Eli carries with him only weapons, water, fire, an iPod (wouldn't we all?) and the last remaining Bible. He feels compelled to take the Bible west, but doesn't know why. The plot kicks into gear when Washington enters one of the few remaining communities and meets Gary Oldman's crime lord, Carnegie, who is seeking a copy of Bible so that he can use it to control weak-willed survivors.
For the first two acts, The Book Of Eli works incredibly well, with directing partners the Hughes Brothers (Menace II Society) deftly combining action, fantasy and theology. True, it may be a little heavy-handed for something that is primarily a piece of entertainment, but it works, for a while.

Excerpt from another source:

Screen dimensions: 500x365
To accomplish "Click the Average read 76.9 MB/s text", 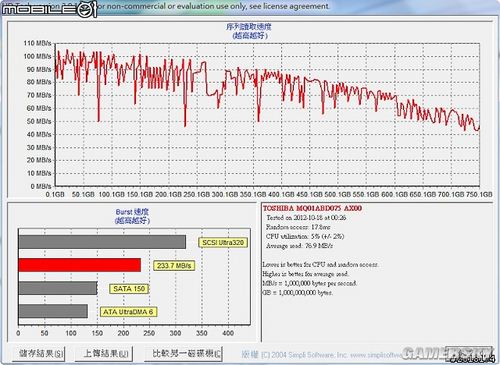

Washington and Oldman are a perfectly cast pairing of good and evil, and the commentary on the misappropriation of religion by corrupt leaders is well handled. Unfortunately the final act tries to turn a gritty action movie into a Christian parable and it falls a little flat. If church groups ever see this movie they will love it despite the decapitations. But somehow I don't think that's the audience Warner is going for.
The movie also falters in the casting of That 70's Show's Mila Kunis as the last hottie on earth (how she brushes her teeth and keeps her hair immaculately styled we'll never know). Kunis is fine early on, but without giving too much away she's supposed to transform into a badass action chick by the end and is simply too petite and limited as an actress to pull it off.
There are some fantastic sequences in The Book Of Eli, and it's nice to see the Hughes Brothers directing again, but sadly the movie just doesn't work as well as it should. (Warner)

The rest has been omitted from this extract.